Temur could read Hrahima’s thoughts quite clearly. To Samarkar, he said, “Do you have a spell to get us past them, then?”
“I could wrap us in darkness,” she said. “But that would fail when we came within their lights.”
Hrahima’s eyes seemed to gather that light and reflect it. When she closed them, Temur imagined the night grew a little dimmer—or perhaps it was not his imagination at all. She rubbed a hand down her face in a gesture he would have called tired resignation had a man performed it, and muttered something in Cho-tse.
“What was that?” Samarkar asked.
“I should not be tempted,” the Cho-tse answered. “To be tempted, and to justify that temptation, is the path to evil. You wait here; you will know the time to move.”
“Hrahima—”
But even as Temur reached out for her, she charged. Her thick pelt brushed his fingertips. He had just time enough to marvel at the texture before she was gone, bounding down the slope, her voice a guttural snarl that rose to a terrible wail. She sprang down the mountain in two great leaps, hurtled in among the nearest group of guards, and slashed about herself. From this height, looking from darkness into light, he could see how far her claws were from ever touching skin, but he imagined if you were faced with her, it would feel like blind luck only that she had not torn your throat out. And then she was away, bounding toward the next group of guards at the foot of the next stair, and the ones she had first confronted charged in pursuit.
Temur scrambled back up the slope as Samarkar rose to her feet. He found Payma in the darkness of the standing stone and grasped her arm, reminded by her shocked intake of breath that he was manhandling a princess. Well, it seemed his head was already forfeit for rescuing one; what was one more affront against her regal dignity?

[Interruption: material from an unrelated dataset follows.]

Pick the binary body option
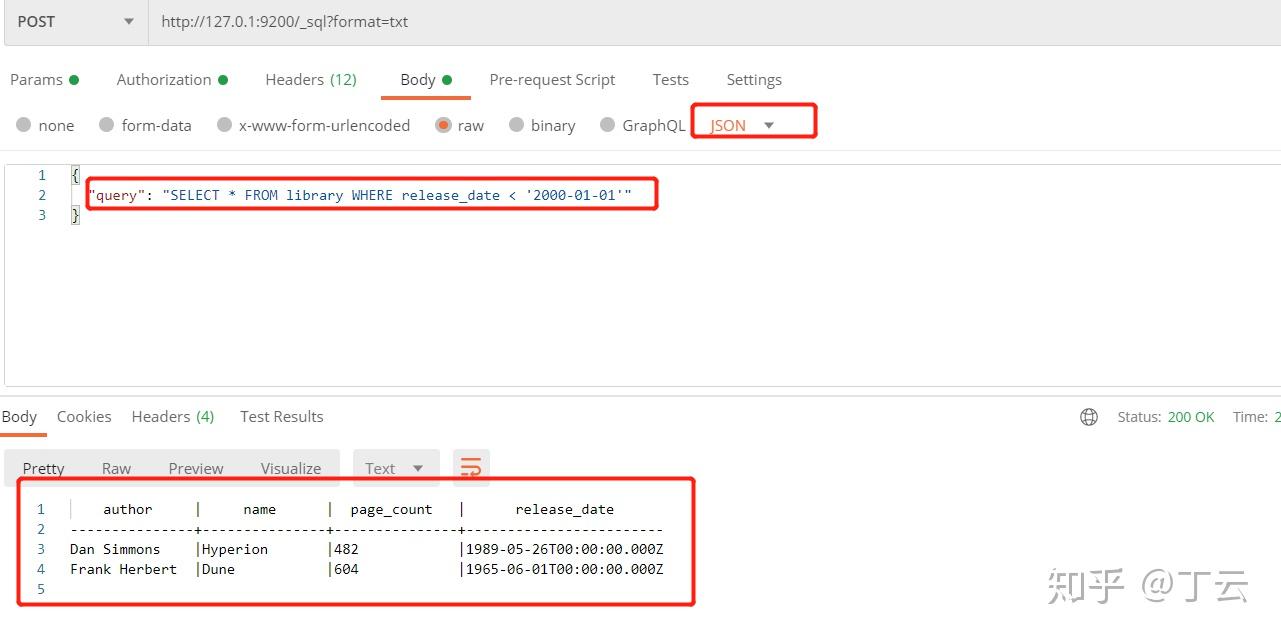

He could not carry her in his arms, not and run in the moonlight. Nor could she run herself, in the thin slippers and on tender feet already worn bloody by the night’s walking. Instead he pulled her up onto his back. She got the idea quickly enough, clutching his shoulders rather than across his throat, her legs locked tight around his waist. Samarkar certainly knew how to handle a horse; now, judging by the strength of Payma-tsa’s thighs, Temur guessed all Rasan princesses rode.
Even pregnant, she was no great burden for his strength. He slithered down the slope half-sideways, Samarkar beside him and to the right, steadying him with a hand on his arm. He hopped from stone to stone, feeling the shock of each jump in ankles and hips, a scatter of small stones building to a minor landslide before him.
Samarkar and he—still bearing Payma—cascaded to the level place where the stair had landed. He swung Payma to the ground so she could run. Samarkar caught her other hand, and together they plunged for the narrow white steps. Payma whimpered between her teeth with each jarring step. She did not slow them.
A shout told Temur that one of the imperial guards had seen them, no matter how involved those guards might be in trying to pin Hrahima against the wall. The Cho-tse, he saw at a hurried glance, was still evading them with ease, leaping in and out of the skirmish like a cat playing tag with her kittens. She sprang ahead to cut off the ones who broke away to pursue Temur, Samarkar, and Payma. Temur heard one scream in undignified terror as she reared up and showed her claws, arms spread wide.
“Come on,” he urged Payma, who ran grimly as he and Samarkar dragged her along, trying to take as much of her weight as they could. Each stride of her feet left wet darkness on the stones, but she made no complaint.
Now all the guards were coming. The thing in Temur’s chest—the battle rage, the instinct that told him that flight was useless, that the only option was to stand and hew until he was in turn hewn down—flared bright. He clamped his jaw, tooth gritting on tooth, and forced himself to pick his feet up, to fall forward. To run.